Sometimes you need to yell at a person, or toss your pet across the room (landing safely on a couch of course), or punch/scream/throw your pillow. But I'm not cruel enough to not realize that the friendship part is what (in my opinion) we should all stay true to.

I'm still in the anger management stage, if you don't watch out....you might be tackled (if you're a monk)

P.S. - This is what part of the alpha bet would look like if Q and R were eliminated

and it can't be SO bad....at least the monkey still loves me ---->

Man, I feel so decieved. I hate it.

I feel I've been lied to, and lied to myself, and all around just tossed aside like something you toss aside. What the hell is love anyway? The one I know is a fantastic bunch of smoke and mirrors ready to leave as it pleases while attempting to retain all of its luster for a later date, like a prized antique you bring out once every few years to show off at a convention just to put back into storage.

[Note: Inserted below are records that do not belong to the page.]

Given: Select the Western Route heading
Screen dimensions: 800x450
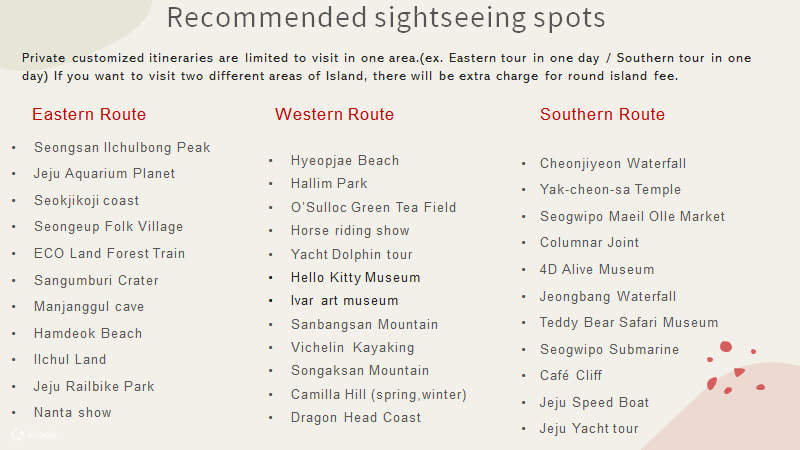Looking at the screenshot, I should click(334, 114).
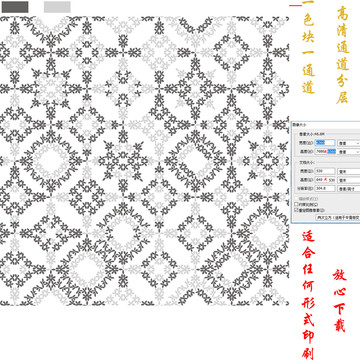
Task: Uncheck the resample image checkbox
Action: coord(296,210)
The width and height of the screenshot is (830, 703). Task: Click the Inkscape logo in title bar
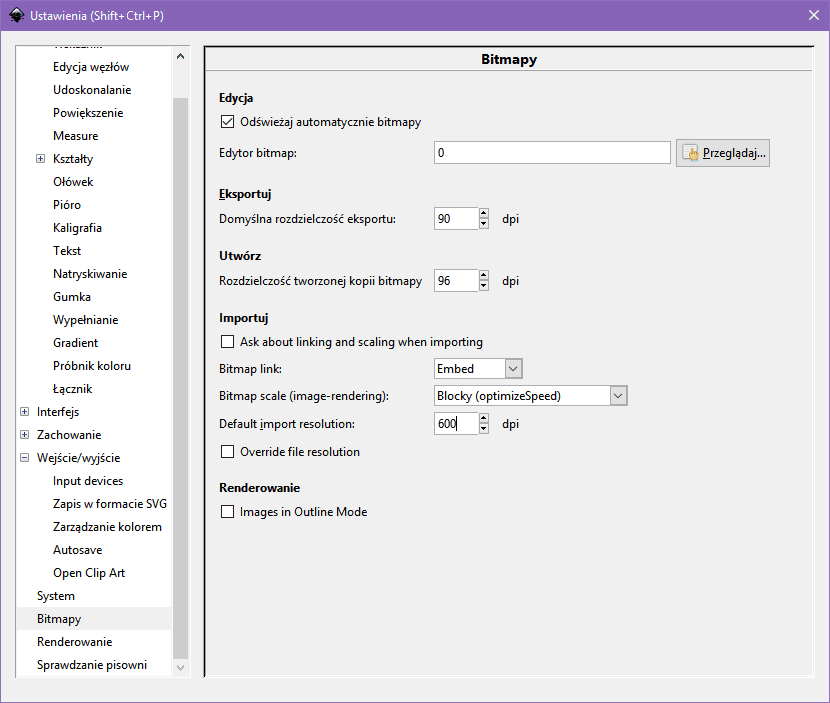(x=16, y=14)
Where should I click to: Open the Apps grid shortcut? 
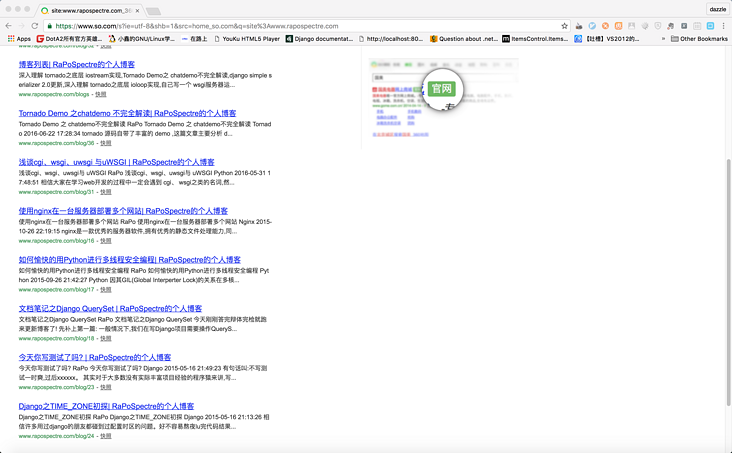[19, 39]
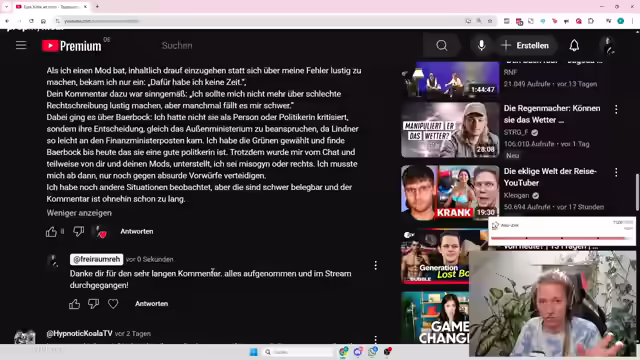This screenshot has width=640, height=360.
Task: Collapse comment via Weniger anzeigen
Action: click(x=79, y=213)
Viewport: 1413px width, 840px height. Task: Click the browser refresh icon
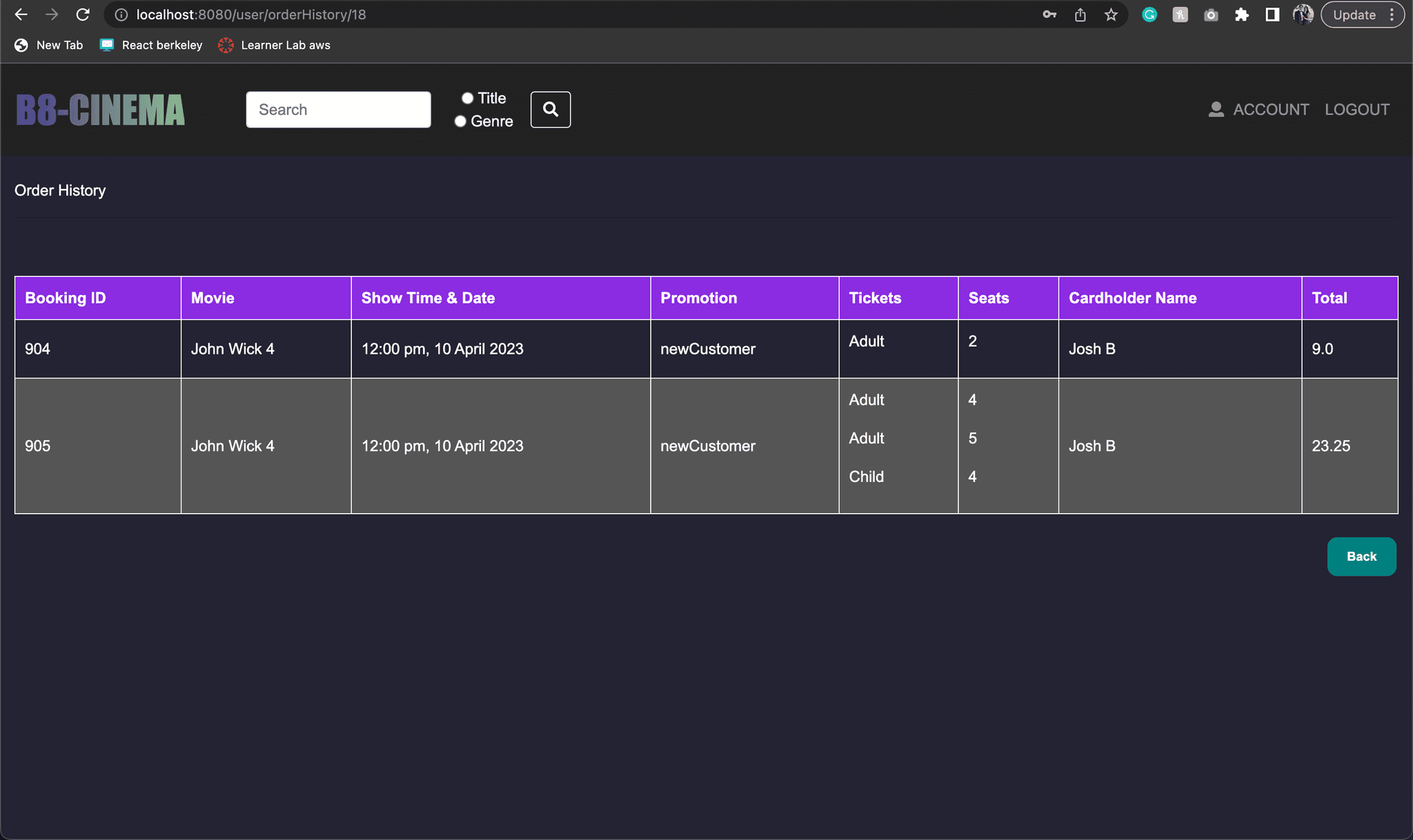[x=85, y=14]
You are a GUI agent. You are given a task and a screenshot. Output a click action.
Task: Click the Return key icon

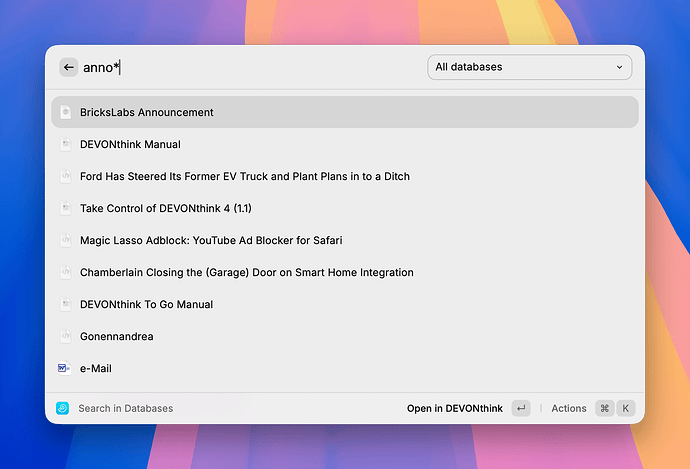pyautogui.click(x=520, y=408)
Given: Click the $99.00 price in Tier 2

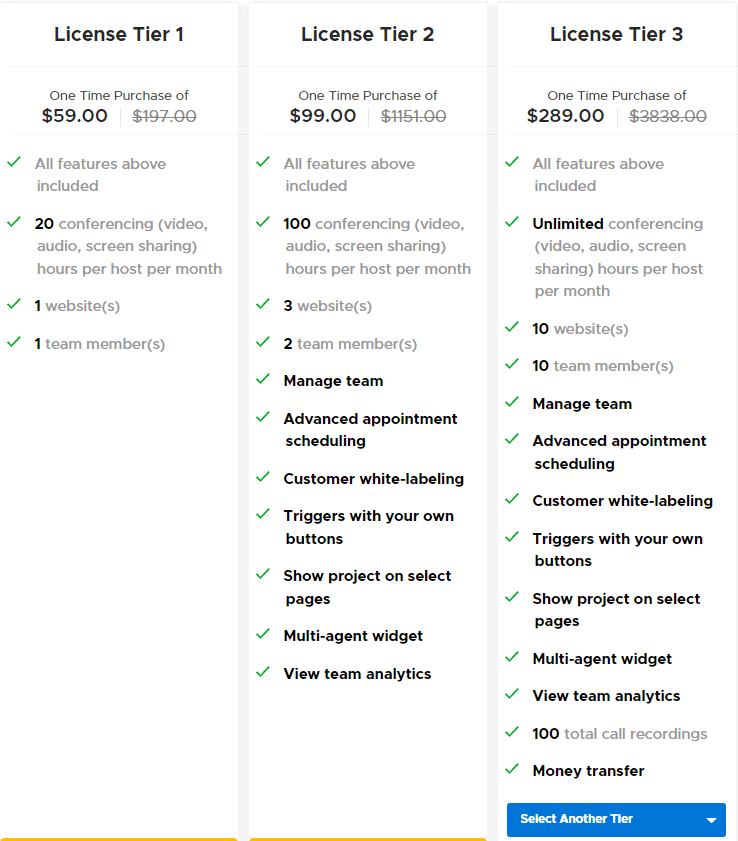Looking at the screenshot, I should click(322, 115).
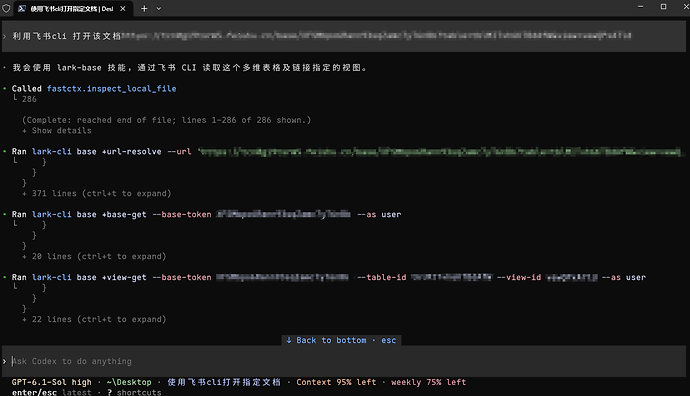Click the GPT-6.1-Sol high model label
Screen dimensions: 690x396
click(51, 382)
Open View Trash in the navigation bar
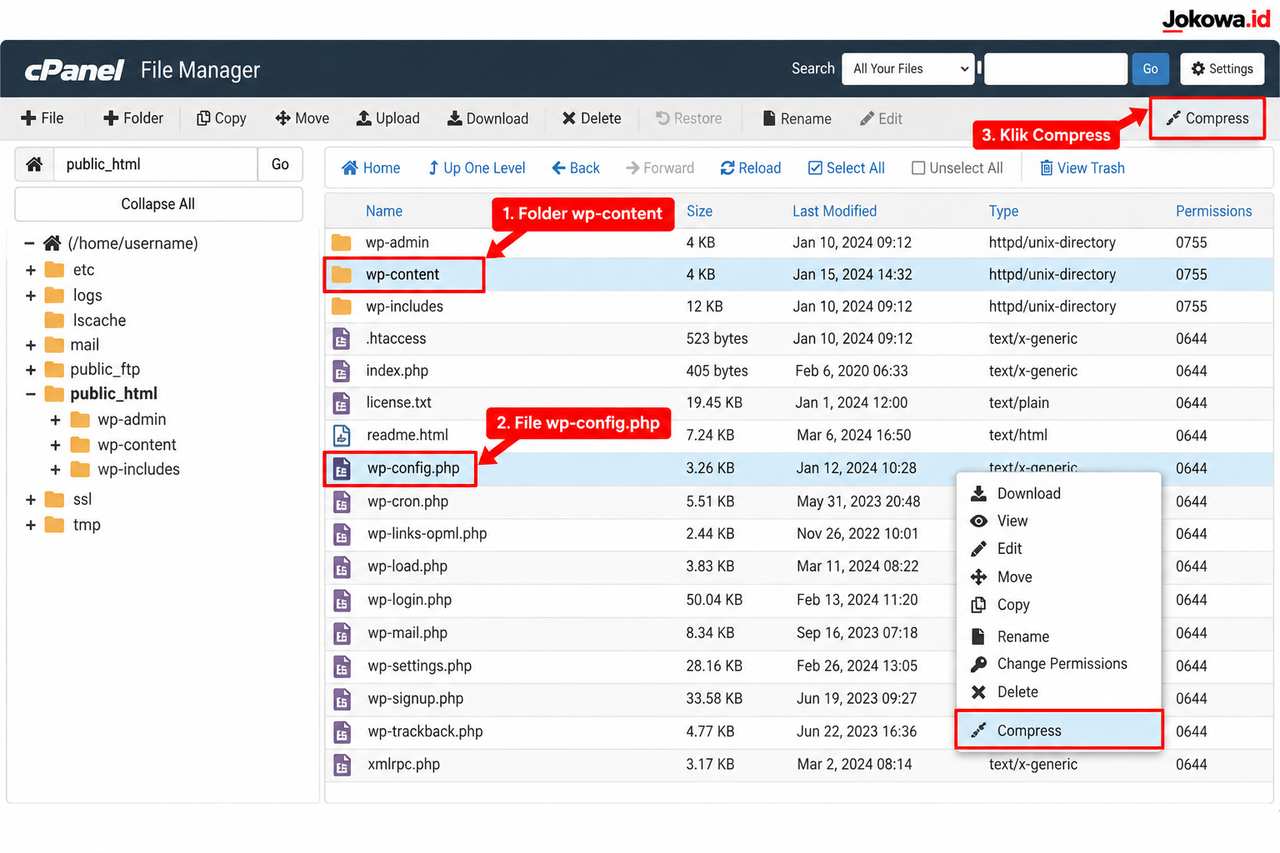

I am so tired, of being alone, being here and having feelings that aren't returned. Walking around so sure of myself that in reality, I don't know shit. Where do you all find people to put your trust in anyway? who can you trust after all? I guess I don't really know. I feel like such a fool.

such a fool.

but it's really too soon for me to make any assumptions about what's going on, I guess all I know is I'll need a little help from my friends

But man, I can sleep until 10:10 today before class, but I can't fucking sleep. It's one of those days, when the emotions are so powerful and just gnaw at your psyche, normalcy just, doesn't seem possible.

so! I guess the question is what do I do from here? tend my fresh wound and continue on another day like everyone else? I'm not sure I was ready to head in the direction I have to go into, or was, pushed into. I hate settling as well. But I have to, I have to sit around and know what I had while trying to move "forward". Fucking positive cognition.

Sucks that it has to be like this, but then again, These are the consequences of the choices of life. Make the choice, live with the result

Things may well be just fine, but not yet. my emotional fury hasn't begun to cease, and my world that's collapsed hasn't begun to rebuild. and I don't want to hear that it's not a big deal, if you say that to me, I am going to tell you to kiss my loving ass.